■ **ASSIGNED TASK**: Run through the data and copy out every line that mentions the word "checkbox".

■ **EXERCISE DATA**:
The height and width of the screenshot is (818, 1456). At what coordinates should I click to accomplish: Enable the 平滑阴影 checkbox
...
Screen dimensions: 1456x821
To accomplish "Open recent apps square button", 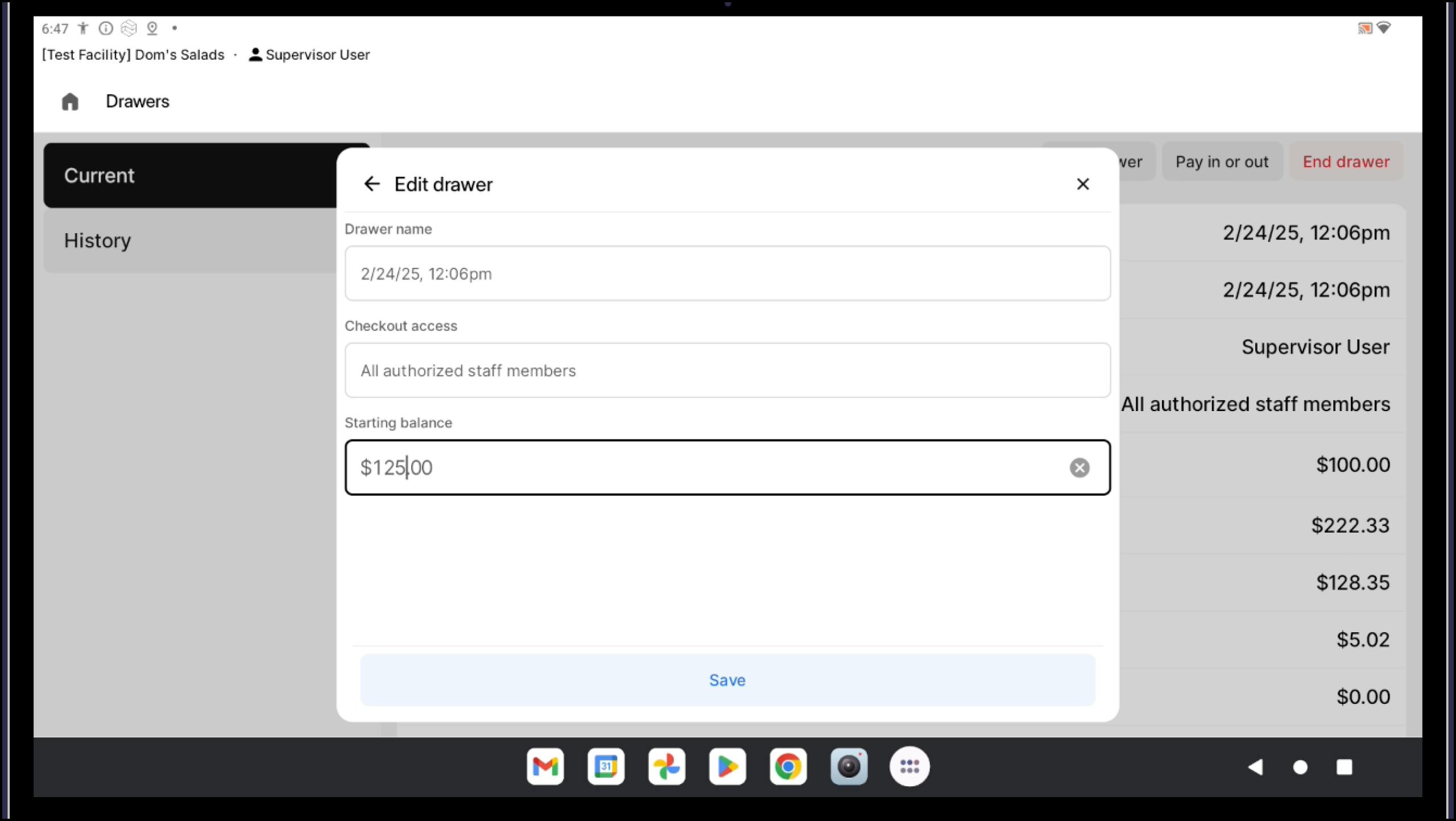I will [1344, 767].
---
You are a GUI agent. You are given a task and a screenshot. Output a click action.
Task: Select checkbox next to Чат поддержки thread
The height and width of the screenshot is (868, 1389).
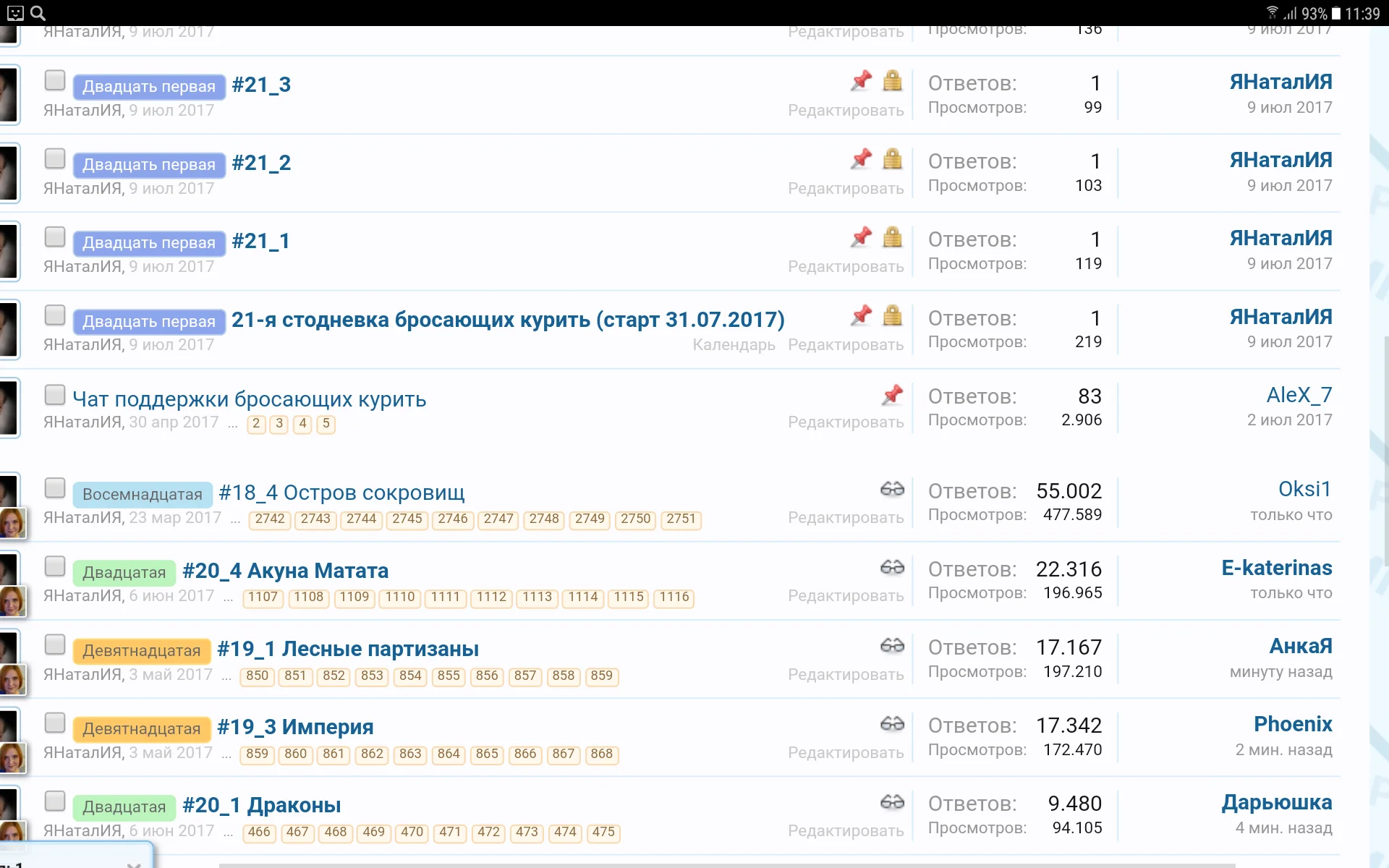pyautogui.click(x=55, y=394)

■ **RESPONSE FOR THIS EXERCISE**:
The height and width of the screenshot is (818, 1456). At what coordinates should I click to accomplish: Enable the 平滑阴影 checkbox
Task: Select checkbox next to Чат поддержки thread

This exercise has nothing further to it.